En première ligne au Kosovo (26/03/2015)

( Article paru dans le Rébellion 55 de septembre 2012) 

Europe. Juillet 2012.

Je suis assis sur un banc face à une église. Au sommet d’un village à flanc de colline, je domine d’ici une ville qui s’étend à perte de vue. Une route pentue permet de rejoindre la zone dans laquelle je me trouve aux quartiers bas de la ville. Les habitations qui m’entourent forment un espace circulaire qui fait office de place du village. Quelques arbres me protègent d’un soleil déjà haut. L’atmosphère est des plus tranquilles et on se dit que si ce n’est pas le paradis, ça y ressemble.

A quelques mètres de moi des enfants jouent au ballon et les filles au cerceau. Les garçons font quelques dribles avec des maillots de foot usés tandis que les fillettes les regardent du coin de l’œil avec admiration. Ils courent, ils tombent, ils rient, bref ces gosses vivent. 
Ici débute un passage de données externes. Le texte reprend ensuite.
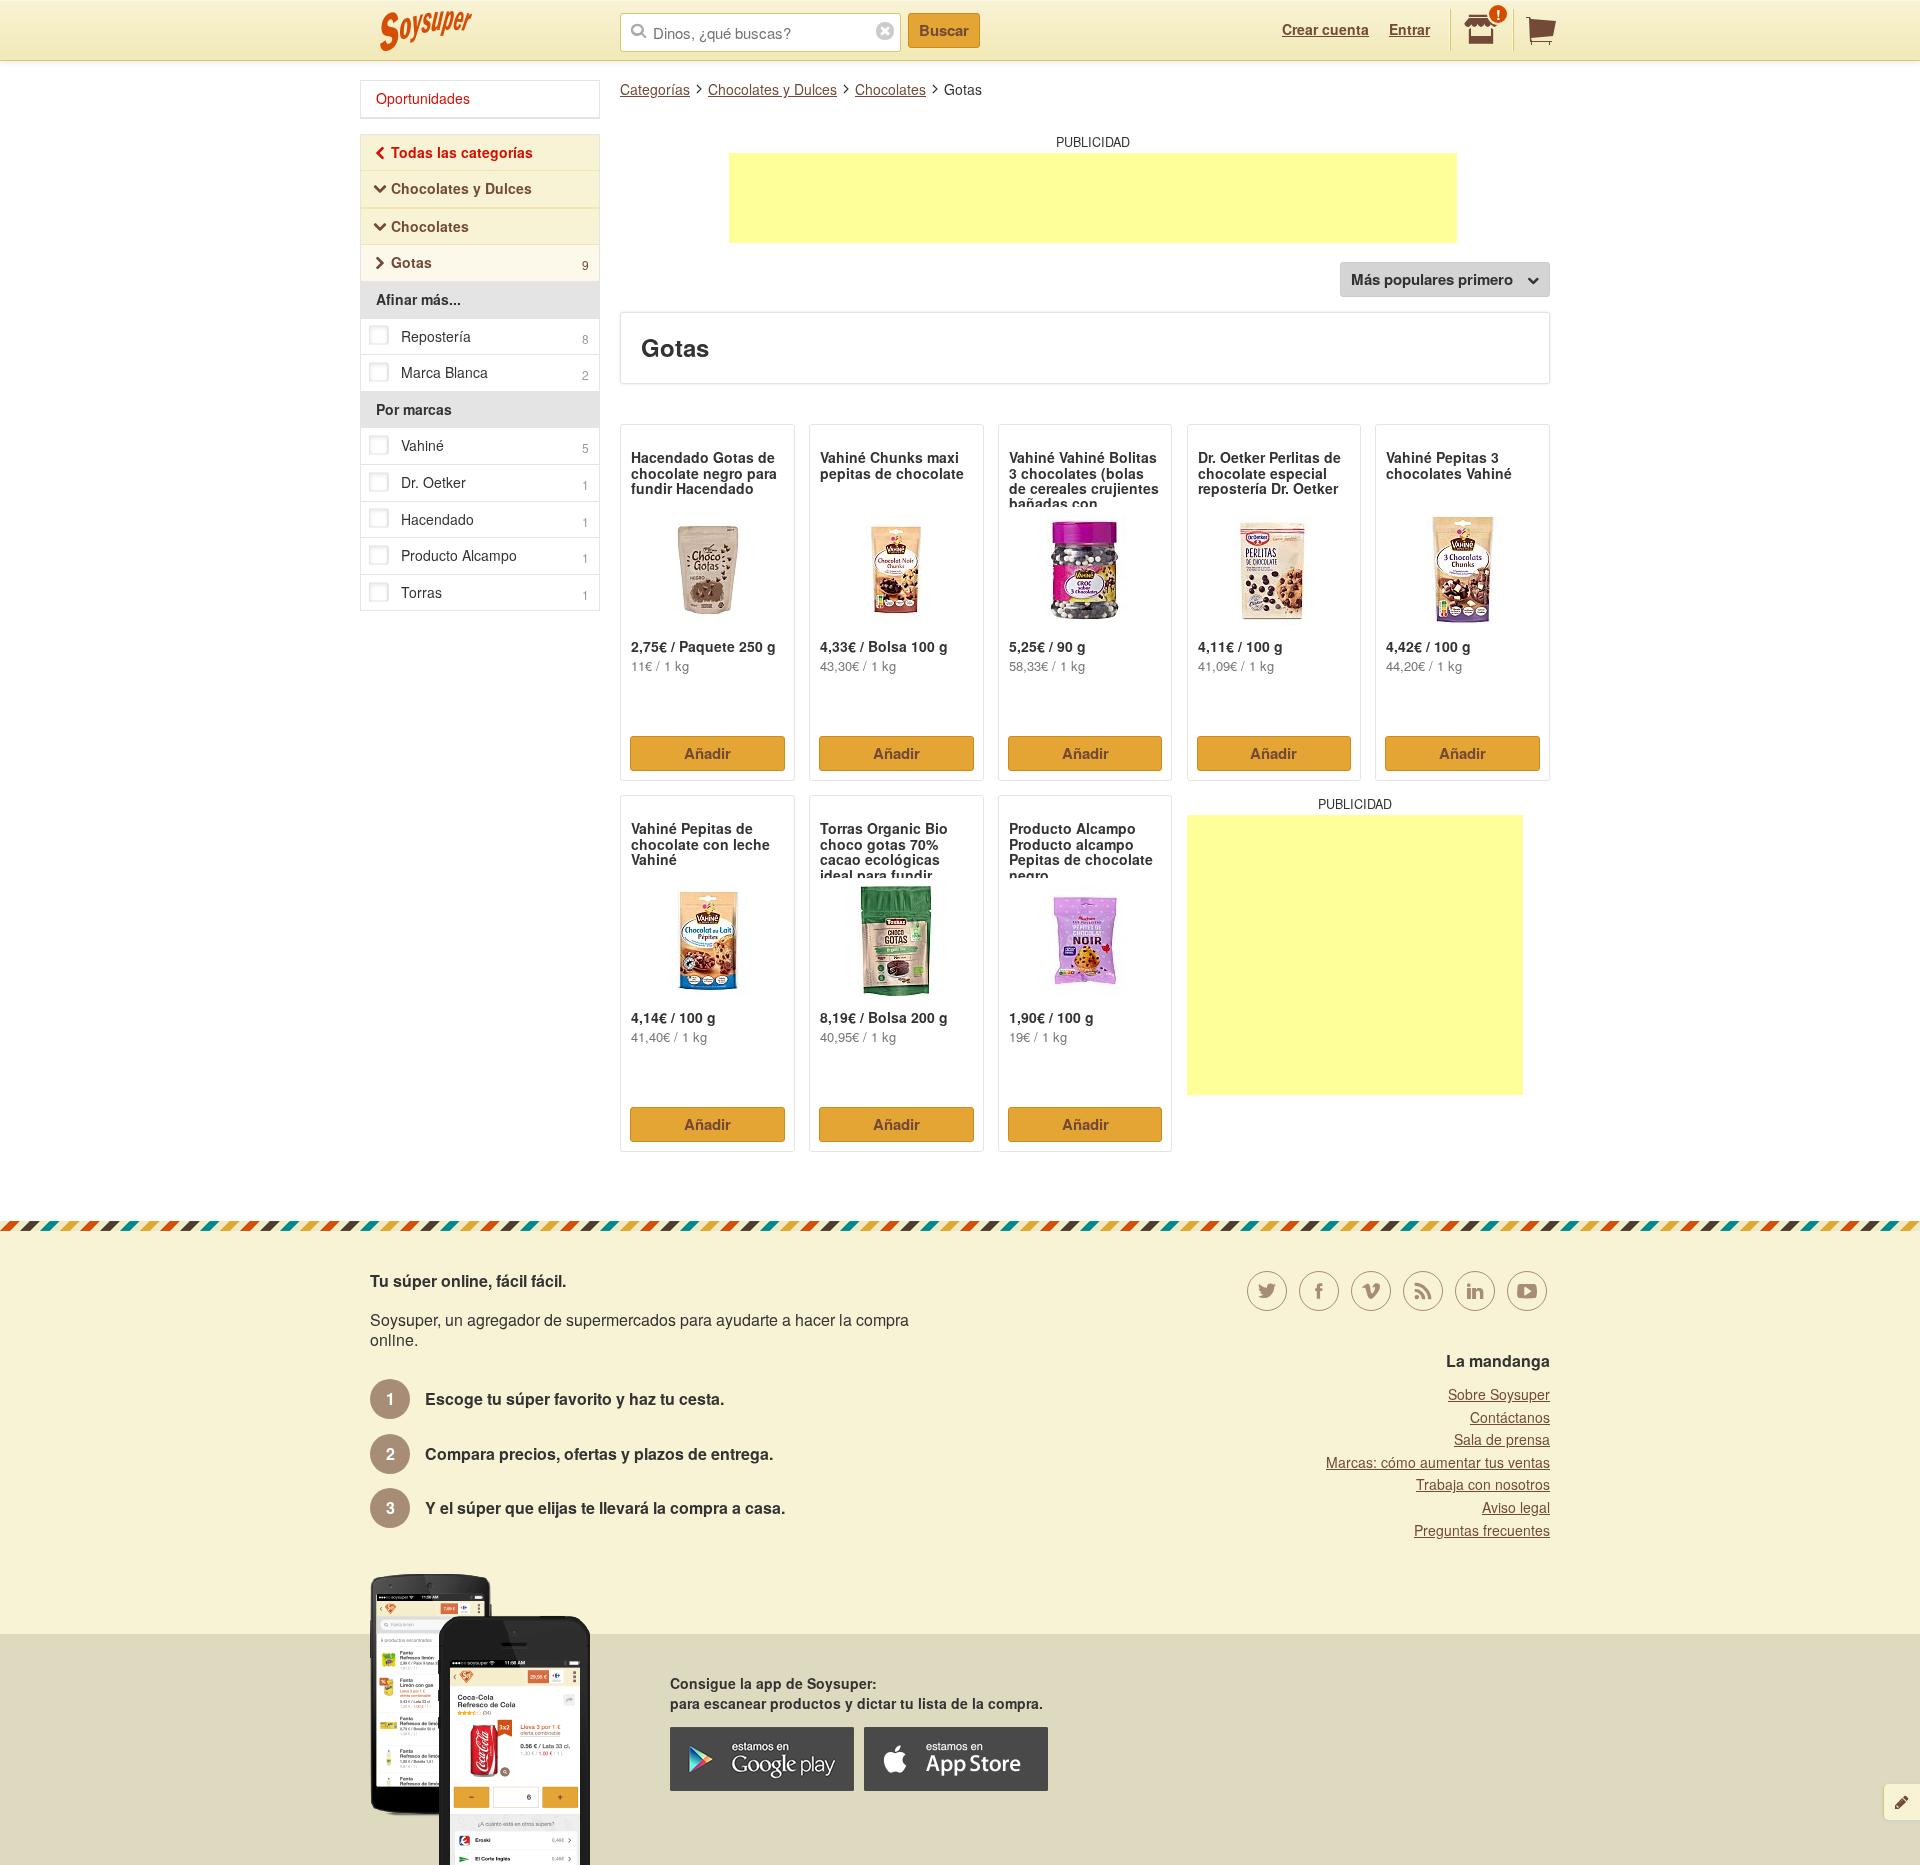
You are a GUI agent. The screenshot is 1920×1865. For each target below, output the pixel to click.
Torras (495, 592)
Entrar (1409, 29)
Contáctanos (1510, 1417)
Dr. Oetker (495, 482)
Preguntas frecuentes (1482, 1530)
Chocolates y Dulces (772, 89)
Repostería (495, 336)
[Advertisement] (1093, 198)
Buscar (944, 30)
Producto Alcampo (495, 555)
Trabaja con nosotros (1483, 1484)
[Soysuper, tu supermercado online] (426, 31)
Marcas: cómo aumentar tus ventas (1438, 1462)
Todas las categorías (462, 152)
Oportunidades (423, 98)
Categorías (655, 89)
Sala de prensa (1502, 1439)
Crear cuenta (1325, 29)
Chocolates (890, 89)
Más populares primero (1432, 279)
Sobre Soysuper (1499, 1394)
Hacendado (495, 519)
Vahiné (495, 445)
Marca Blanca (495, 372)
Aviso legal (1516, 1507)
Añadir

L’un des garçons vient me défier au foot, je le ramène rapidement à la raison après quelques buts mais me laisse surprendre sur la fin… Il marque, son honneur est sauf, il devient le temps d’un instant le petit prince du ballon rond pour les spectateurs en culottes courtes qui le regardent.

Une vieille grand-mère coiffée du foulard slave s’approche alors de moi pour me faire la causette. Le gosse blond avec lequel j’ai joué était son petit fils. Elle me propose un café qu’elle m’apporte accompagné d’un verre de liqueur de framboise « maison ». C’est un délice !

Un léger grésillement vient alors troubler cette paisible atmosphère dans laquelle nous nous trouvons. Quelque chose bourdonne et ce n’est pas un insecte. « ca y est, c’est reparti pour un tour » me glisse la grand-mère. Interpellé je cherche la source de cette nuisance. Je l’identifie bientôt. Deux immenses minarets blancs sur lesquels flotte un drapeau vert paré d’écritures arabes fendent le ciel bleu au dessus de nous. Soudain, l’appel du muezzin retentit depuis les haut-parleurs accrochés aux extrémités du toit du minaret et raisonne sur la colline en amplifiant terriblement ce cri de ralliement sectaire. Les enfants semblent habitués à ce rituel qui se répète cinq fois par jour. Ils continuent de jouer presque comme si de rien n’était. La vieille dame quant à elle semble accablée. Elle se lève, me salue et rentre chez elle. Je n’aurai pas le temps de lui poser des questions sur tout ça. Elle ne semblait de toute façon pas disposée à en parler.

Je reprends petit à petit conscience de là où je me trouve. Un ghetto serbe au Kosovo. Le bas de la ville est habité par des Albanais musulmans, le haut par des Serbes chrétiens. La limite entre les deux ? Une rangée de maisons serbes brûlées et des lignes de barbelés prêtes à être redéployées.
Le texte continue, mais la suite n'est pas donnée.